The mission of the American Association for Cancer Research is to prevent and cure cancer. Founded in 1907, AACR is the world's oldest and largest professional organization dedicated to advancing cancer research. The membership includes more than 28,000 basic, translational and clinical researchers; health care professionals; and cancer survivors and advocates in the United States and nearly 90 other countries. The AACR marshals the full spectrum of expertise from the cancer community to accelerate progress in the prevention, diagnosis and treatment of cancer through high-quality scientific and educational programs. It funds innovative, meritorious research grants. The AACR Annual Meeting attracts more than 17,000 participants who share the latest discoveries and developments in the field. Special conferences throughout the year present novel data across a wide variety of topics in cancer research, treatment and patient care. The AACR publishes six major peer-reviewed journals: Cancer Research; Clinical Cancer Research; Molecular Cancer Therapeutics; Molecular Cancer Research; Cancer Epidemiology, Biomarkers & Prevention; and Cancer Prevention Research. The AACR also publishes CR, a magazine for cancer survivors and their families, patient advocates, physicians and scientists. CR provides a forum for sharing essential, evidence-based information and perspectives on progress in cancer research, survivorship and advocacy.
Comments
Really bad advice
August 6, 2009 by Anonymous, 16 weeks 3 days ago
Comment: 42981
"Screening should be conducted at a place with expertise in an effort to minimize false-positive results, which often lead to biopsy."

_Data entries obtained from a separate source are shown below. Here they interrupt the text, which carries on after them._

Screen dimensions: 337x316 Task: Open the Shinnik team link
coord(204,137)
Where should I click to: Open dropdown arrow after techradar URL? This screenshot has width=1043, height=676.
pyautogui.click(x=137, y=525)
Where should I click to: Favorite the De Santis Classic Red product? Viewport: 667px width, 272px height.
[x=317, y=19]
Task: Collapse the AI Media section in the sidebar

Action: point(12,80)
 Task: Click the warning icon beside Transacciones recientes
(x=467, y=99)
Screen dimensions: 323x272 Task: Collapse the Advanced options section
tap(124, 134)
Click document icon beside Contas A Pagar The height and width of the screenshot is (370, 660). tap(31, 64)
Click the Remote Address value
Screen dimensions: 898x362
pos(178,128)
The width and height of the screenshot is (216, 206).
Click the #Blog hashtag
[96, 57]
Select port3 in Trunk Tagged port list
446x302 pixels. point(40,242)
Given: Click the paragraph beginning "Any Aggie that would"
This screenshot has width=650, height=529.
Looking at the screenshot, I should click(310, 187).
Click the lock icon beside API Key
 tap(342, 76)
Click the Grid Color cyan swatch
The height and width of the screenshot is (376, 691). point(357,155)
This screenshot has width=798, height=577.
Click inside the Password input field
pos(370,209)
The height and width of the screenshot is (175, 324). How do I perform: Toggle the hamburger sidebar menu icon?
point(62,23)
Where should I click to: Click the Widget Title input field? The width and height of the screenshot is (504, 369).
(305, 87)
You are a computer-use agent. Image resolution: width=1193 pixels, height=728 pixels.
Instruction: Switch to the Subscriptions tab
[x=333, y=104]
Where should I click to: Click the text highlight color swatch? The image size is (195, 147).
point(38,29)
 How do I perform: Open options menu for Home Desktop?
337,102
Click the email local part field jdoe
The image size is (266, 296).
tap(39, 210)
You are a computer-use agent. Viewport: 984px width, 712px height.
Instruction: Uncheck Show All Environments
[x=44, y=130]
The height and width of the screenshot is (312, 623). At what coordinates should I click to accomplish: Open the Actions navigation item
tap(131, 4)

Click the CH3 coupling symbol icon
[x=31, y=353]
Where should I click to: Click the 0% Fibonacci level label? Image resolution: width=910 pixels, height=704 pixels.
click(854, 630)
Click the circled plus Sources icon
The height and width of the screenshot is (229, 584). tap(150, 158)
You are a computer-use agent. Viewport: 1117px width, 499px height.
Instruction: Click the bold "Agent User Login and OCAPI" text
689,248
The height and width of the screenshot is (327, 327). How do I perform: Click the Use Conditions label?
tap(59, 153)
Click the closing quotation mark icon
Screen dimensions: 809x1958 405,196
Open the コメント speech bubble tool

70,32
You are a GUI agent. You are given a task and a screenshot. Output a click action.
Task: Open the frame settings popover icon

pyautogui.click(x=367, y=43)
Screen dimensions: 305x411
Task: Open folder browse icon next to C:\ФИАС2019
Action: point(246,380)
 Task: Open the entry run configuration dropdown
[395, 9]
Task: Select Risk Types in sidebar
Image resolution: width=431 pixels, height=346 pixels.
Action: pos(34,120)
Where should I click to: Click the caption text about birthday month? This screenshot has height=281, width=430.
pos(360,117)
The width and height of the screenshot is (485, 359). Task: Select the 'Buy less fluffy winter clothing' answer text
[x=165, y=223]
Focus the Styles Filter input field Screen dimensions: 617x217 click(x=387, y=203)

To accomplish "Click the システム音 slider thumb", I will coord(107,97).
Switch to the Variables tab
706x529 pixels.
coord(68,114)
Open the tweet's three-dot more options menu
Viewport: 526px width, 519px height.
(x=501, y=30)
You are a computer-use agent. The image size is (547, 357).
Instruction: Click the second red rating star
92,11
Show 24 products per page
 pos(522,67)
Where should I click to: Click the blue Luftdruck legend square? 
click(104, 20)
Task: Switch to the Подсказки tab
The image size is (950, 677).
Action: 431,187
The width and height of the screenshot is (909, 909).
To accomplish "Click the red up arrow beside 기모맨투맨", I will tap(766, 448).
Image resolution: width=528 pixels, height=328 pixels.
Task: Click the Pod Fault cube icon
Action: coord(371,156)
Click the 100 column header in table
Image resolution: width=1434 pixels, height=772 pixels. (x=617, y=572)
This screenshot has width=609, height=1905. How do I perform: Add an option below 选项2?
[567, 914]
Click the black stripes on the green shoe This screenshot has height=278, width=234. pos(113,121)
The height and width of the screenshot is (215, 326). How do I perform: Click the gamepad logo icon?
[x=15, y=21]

NONSENSE. The goal here is NOT to avoid mastectomies, or any other surgery.
THE GOAL IS TO LIVE TO SEE YOUR OWN RETIREMENT YEARS. Everything else is based on that.
DO THE DARNED BIOPSY. Don't try to GUESS ahead of time what the odds are that it's malignant or benign. Apparently, some of these researchers do not understand the difference between correlation and causation. Just because women who have biopsies are more likely to opt for protective surgery does NOT mean that the biopsy caused them to choose surgery. It might well mean that they will leave no stone unturned in order to live a long life.
What is the matter with these researchers anyway? We DO NOT HAVE THE NECESSARY KNOWLEDGE to know ahead of time with ANY certainty what a biopsy will show, but here's a fact they left out:
A tumor can be benign in one place but malignant in another. I know a woman who is alive today because the doctor who did her biopsy knew that and took three samples.
I've had the biopsy (NO big deal and nothing to be afraid of -- NOTHING), mastectomy, three kinds of chemotherapy, Herceptin and AI's. I'm grateful for all of it. Almost three years since the biopsy and mastectomy and absolutely no sign of its returning, and my oncologist says that my type is more likely to come back in the first year than later on. With every day mty odds that I've licked this thing improve.
I don't have to have a mammogram done of a breast that has already produced a cancer, is significantly scarred by both surgery and radiation, and which will ALWAYS produce scary-looking mammograms, to be followed by breast MRI, biopsies, and who knows what else. It's the place the cancer is most likely to come back, no matter what the survival statistics say. It's not a life-supporting organ and I consider myself very lucky that I didn't have cancer in a life-supporting organ. It could have been so much worse.
Time for the researchers to get over the fact that surgery is still our most powerful tool against cancer. No one LIKES it -- unless you consider the alternative.